Andreas Braun, CTO of Microsoft Germany, announced the introduction of GPT-4 for next week. The models will be multimodal.
At the “AI in Focus – Digital Kickoff” event, Microsoft Germany presented business applications of large language models and talked about its cooperation with OpenAI and new Azure offerings resulting from it.
As Silke Hahn reports for Heise, Braun announced a GPT-4 reveal next week: “Next week we will present GPT-4, there we have multimodal models that offer completely different possibilities – for example videos,” Braun said.
Can GPT-4 generate video?
There are two intriguing aspects to this statement: first, Braun refers to GPT-4 in the plural, which could mean that it consists of multiple models networked together. Already in early 2020, it was rumored that OpenAI would train a huge multimodal AI model by merging several projects.
Second, Braun explicitly talks about “videos”. However, one should not jump to the conclusion that GPT-4 is a full-scale video generator. The technology exists, but it is still very experimental and computationally intensive.
Braun could also relate video multimodality to input. That is, GPT-4 can process video or image prompts textually. It is possible, for example, that GPT-4 will be able to describe the content of an image, video, or audio and then use that description in context for further textual tasks.
It fits that GPT-4’s context window is said to be four times larger than ChatGPT’s, and that OpenAI has trained a powerful speech recognition model with Whisper that can automatically convert audio from videos to text and thus make spoken video content usable for AI training.
Microsoft Germany does not comment on Braun’s statement
A spokesperson for Microsoft Germany declined to comment on Braun’s GPT-4 statement. He did, however, point to a March 16 event titled “The Future of Work with AI,” where Microsoft CEO Satya Nadella plans to talk about using AI tools for productivity.

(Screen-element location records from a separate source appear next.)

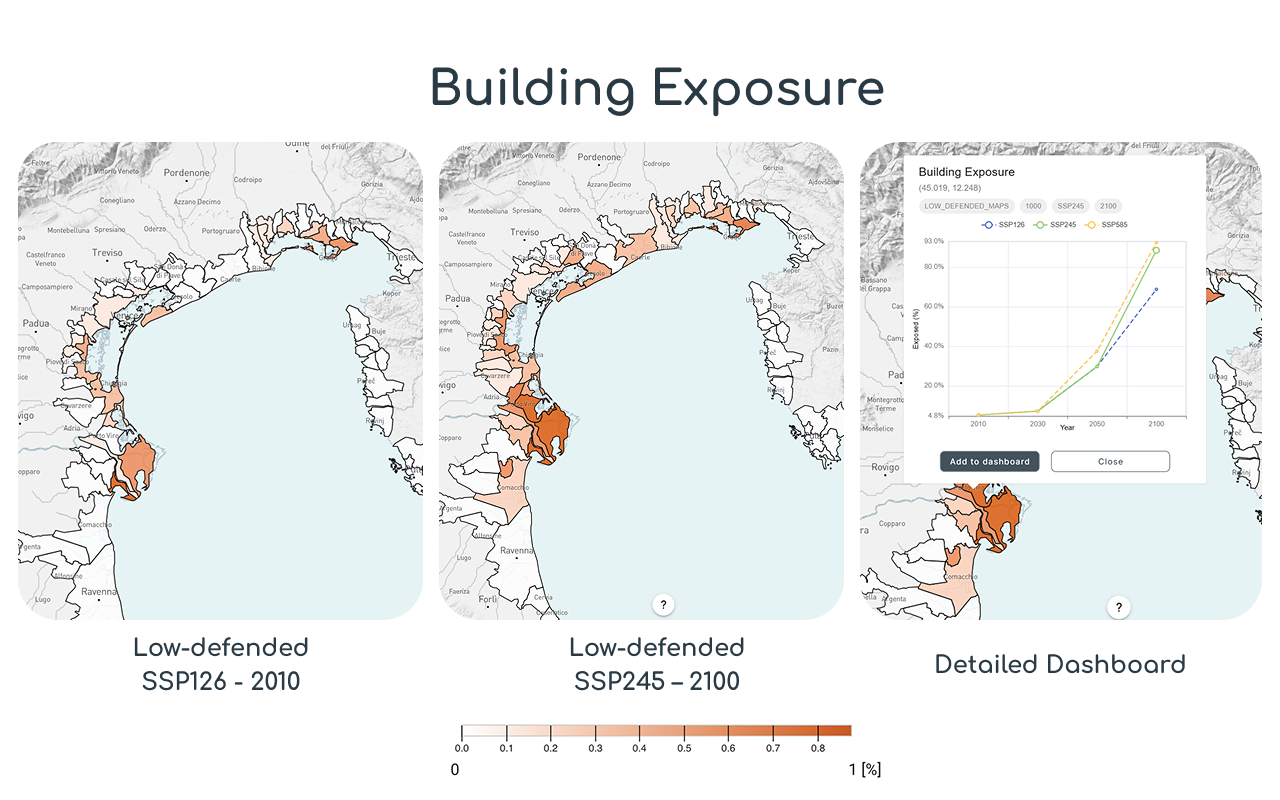Click the 0.8 section of color scale
This screenshot has width=1280, height=800.
(x=835, y=730)
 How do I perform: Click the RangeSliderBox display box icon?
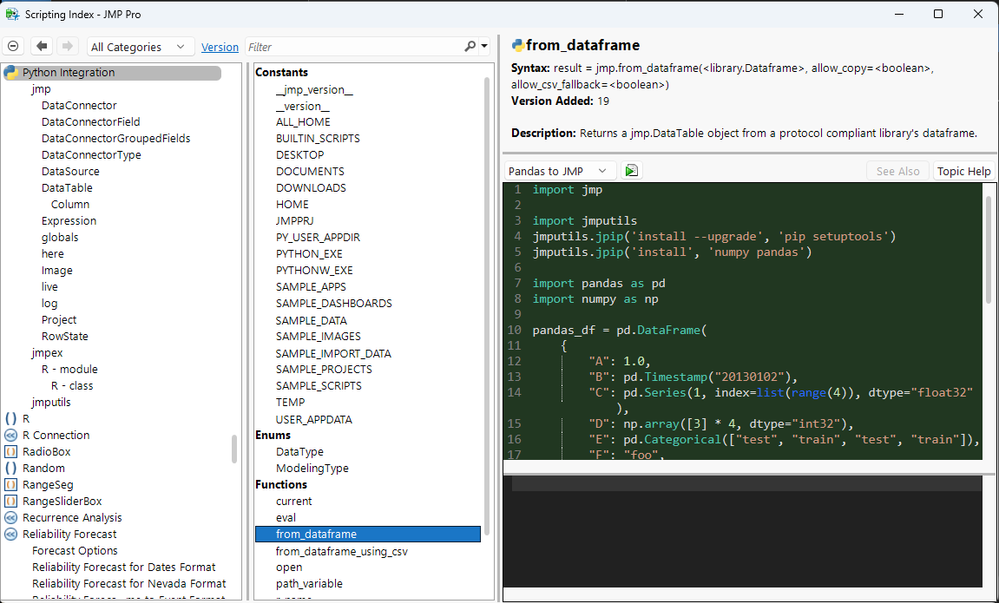pyautogui.click(x=11, y=501)
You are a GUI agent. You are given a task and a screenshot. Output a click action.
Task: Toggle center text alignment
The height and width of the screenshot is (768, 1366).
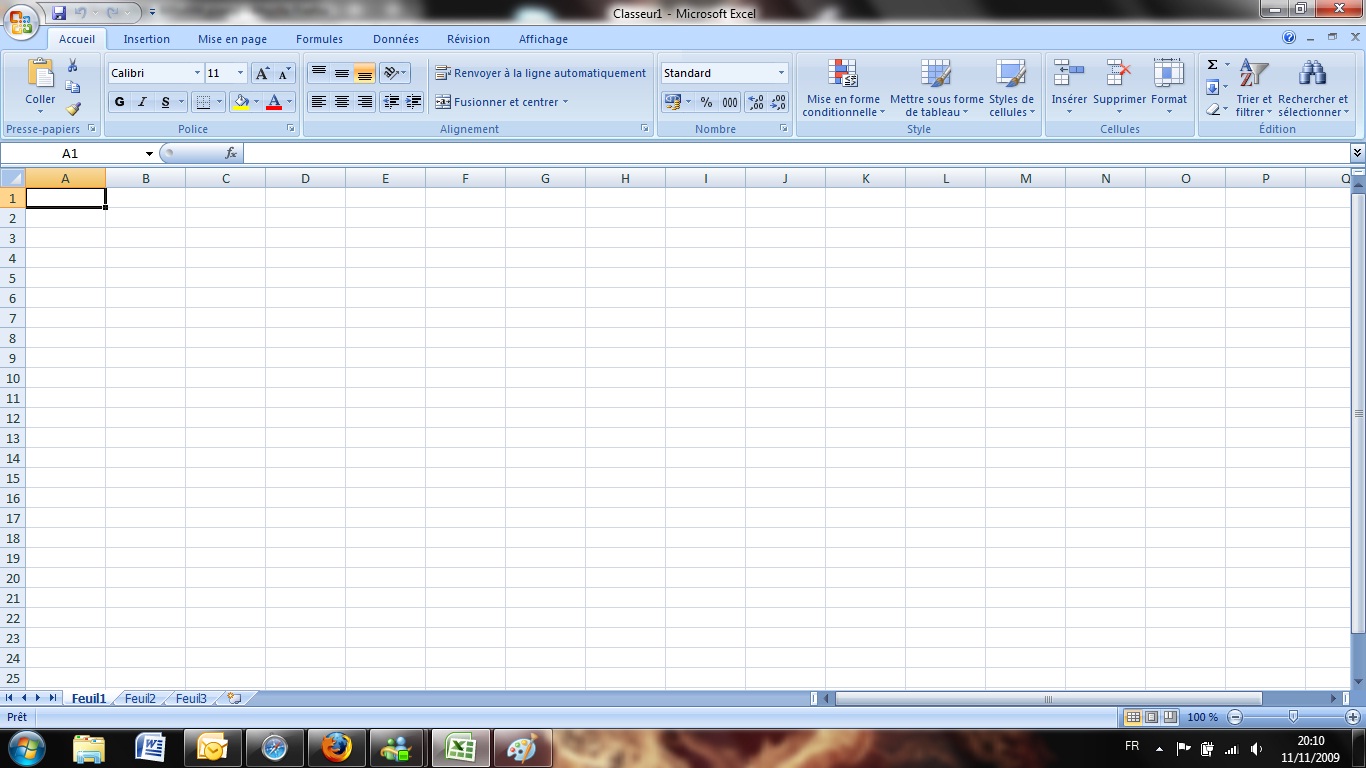[340, 101]
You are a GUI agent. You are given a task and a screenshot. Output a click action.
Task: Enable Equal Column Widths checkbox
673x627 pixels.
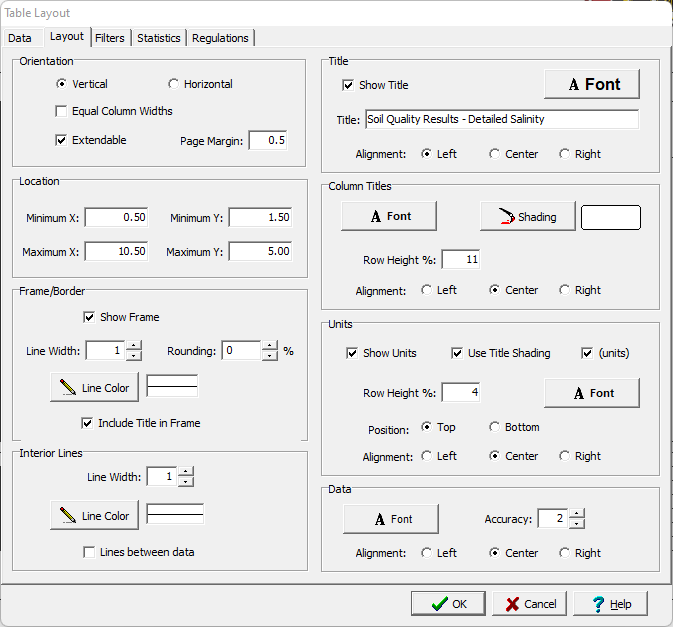point(62,111)
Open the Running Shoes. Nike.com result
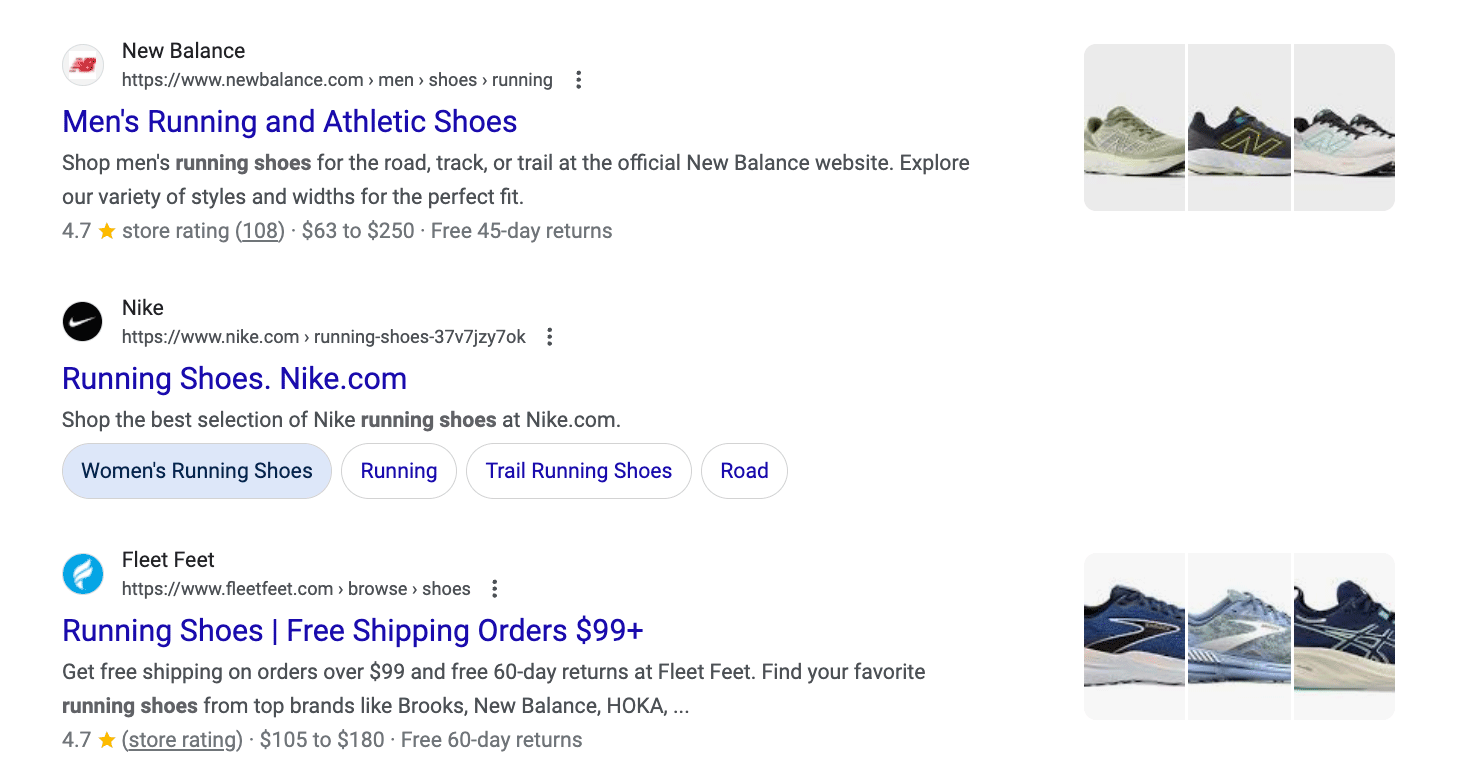This screenshot has height=773, width=1457. click(x=234, y=379)
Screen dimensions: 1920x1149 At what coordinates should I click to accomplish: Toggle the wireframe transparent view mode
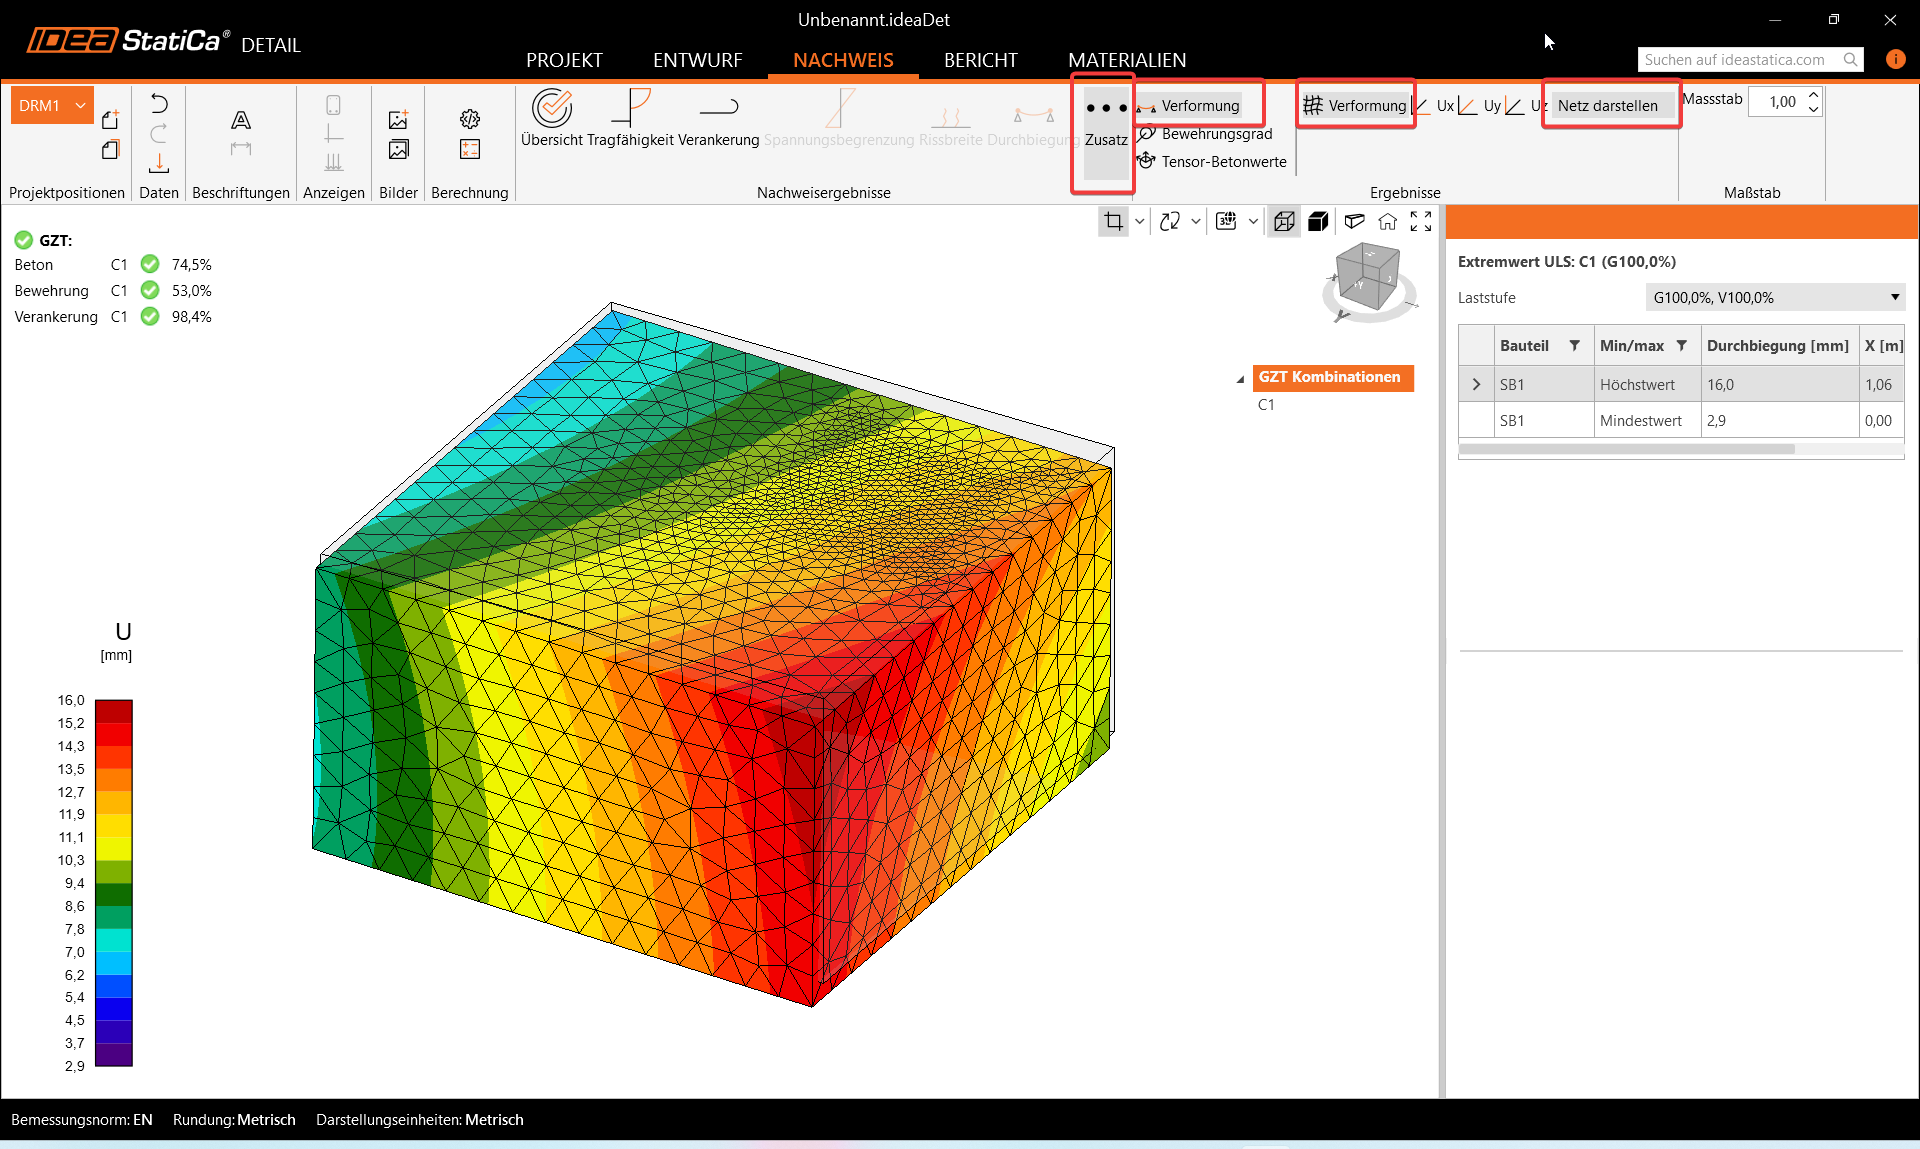click(x=1284, y=222)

That would be a fitting setting for GPT-4’s unveiling – with the caveat that GPT-4 is still an OpenAI product. But the billion-dollar collaboration blurs the lines between the two companies, and Microsoft had previously secured exclusive rights to the GPT-3 model.
OpenAI CEO Sam Altman said in the fall of 2021 that GPT-4 will definitely be a text-based model without multimodality, but that he expects multimodal models to overtake pure text models in text generation in the future.
These plans might have changed and the then planned GPT-4 has become GPT-3.5, so that the GPT-4 to be presented now already offers multimodality.
Altman announced in mid-January that GPT-4 would not be released until it was safe and responsible to do so, and dampened expectations for the model’s capabilities a little later. Social Media rumors about the model’s gigantic size were “ridiculous” and made up out of thin air, Altman said.